Bug 6663 - Use unsigned database fields for int
Summary: Use unsigned database fields for int
Status: NEW
Alias: None
Product: Spamassassin
Classification: Unclassified
Component: Documentation (show other bugs)
Version: unspecified
Hardware: All All
: P5 enhancement
Target Milestone: Undefined
Assignee: SpamAssassin Developer Mailing List
Depends on:
Reported: 2011-09-21 19:43 UTC by Michiel Hazelhof
Modified: 2011-10-08 11:29 UTC (History)
1 user (show)

Attachment Type Modified Status Actions Submitter/CLA Status
Test for the sql tables application/x-sql None Michiel Hazelhof [NoCLA]
New revision #1 application/x-sql None Michiel Hazelhof [NoCLA]
bayes_mysql #1 application/x-sql None Michiel Hazelhof [NoCLA]
userpref_mysql #1 application/x-sql None Michiel Hazelhof [NoCLA]
awl_mysql #1 application/x-sql None Michiel Hazelhof [NoCLA]

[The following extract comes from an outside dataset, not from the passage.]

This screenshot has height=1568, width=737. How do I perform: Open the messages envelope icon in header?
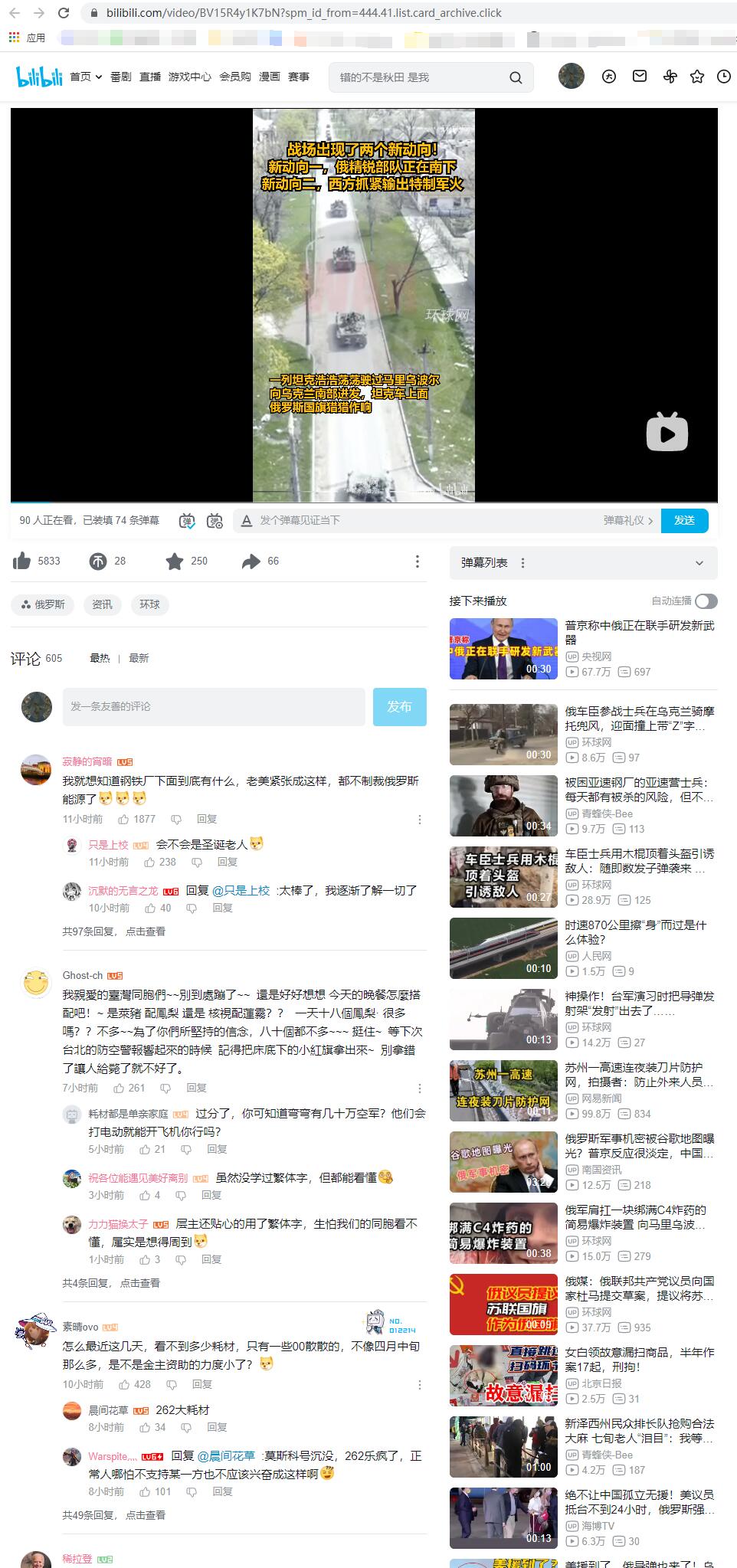point(639,77)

Note You need to log in before you can comment on or make changes to this bug.
Description Michiel Hazelhof 2011-09-21 19:43:39 UTC
Using unsigned integers saves some database size and allows for integers to grow bigger.

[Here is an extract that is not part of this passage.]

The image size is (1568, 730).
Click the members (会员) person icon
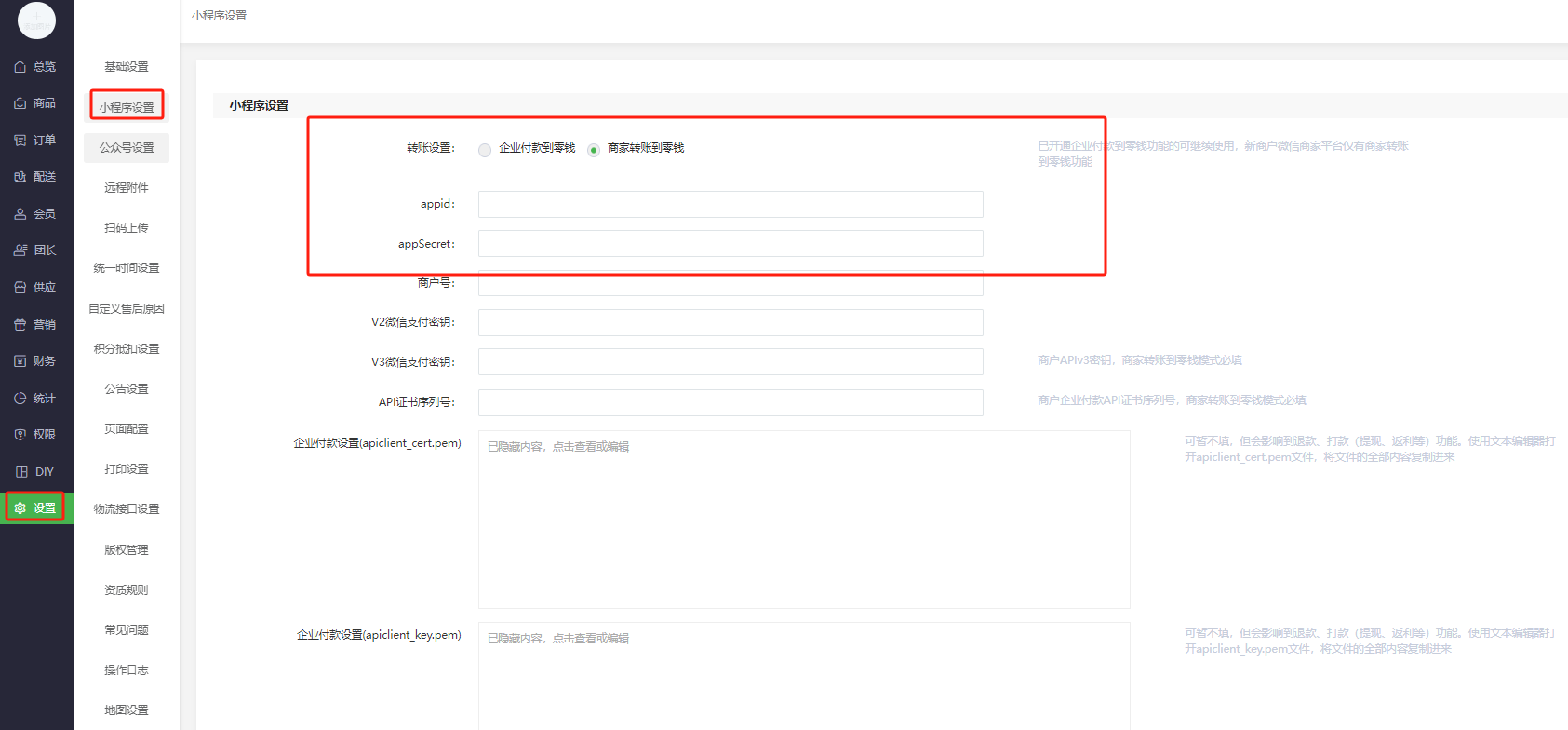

My patch includes awl_mysql.sql, bayes_mysql.sql and userpref_mysql.sql.

As a secondary question should UTF-8 or another? This way it is determined via the default MySQL? (Latin might be smaller).
Comment 1 Michiel Hazelhof 2011-09-21 19:47:19 UTC
Not sure wether `last_atime_delta` and `last_expire_reduce` could be unsigned, as I haven't got enough test data.
Comment 2 Michiel Hazelhof 2011-09-21 20:21:21 UTC
Latin saves about 1.2% (database copy) but I can't verify whether the database is still intact or not,
Comment 3 Michiel Hazelhof 2011-09-21 20:37:09 UTC
Correction, didn't take the correct measurement regarding the utf8 vs latin, latin costs about 1/3 compared to utf8.
Comment 4 Mark Martinec 2011-09-21 22:22:17 UTC
> My patch includes awl_mysql.sql, bayes_mysql.sql and userpref_mysql.sql

Where is the patch? Should probably be attached here.

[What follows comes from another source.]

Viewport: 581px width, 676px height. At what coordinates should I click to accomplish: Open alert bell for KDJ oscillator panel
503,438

> As a secondary question should UTF-8 or another?

Which fields?

A fix for a MySQL data type of bayes_token.token is already in trunk,
it should be binary (just as it already is for PostgreSQL) as it
contains octets which are not associated with any character set.
See Bug 6625.

As for other fields, like username or IP address or preference
or a value of a preference, I don't know - these should probably
also not be associated with any particular character set so a
varbinary would probably suit them best, but ascii (or Latin-1)
is just as good as they are not supposed to contain any characters
outside of the printable ascii set.
Comment 5 Michiel Hazelhof 2011-09-22 08:04:55 UTC
Created attachment 4965 [details]
Test for the sql tables
Comment 6 Michiel Hazelhof 2011-09-22 08:26:57 UTC
Sorry I forgot to add the sql file.
Setting fields like bayes_token.id to unsigned , allows them to contain higher numbers and potentially avoid some problems.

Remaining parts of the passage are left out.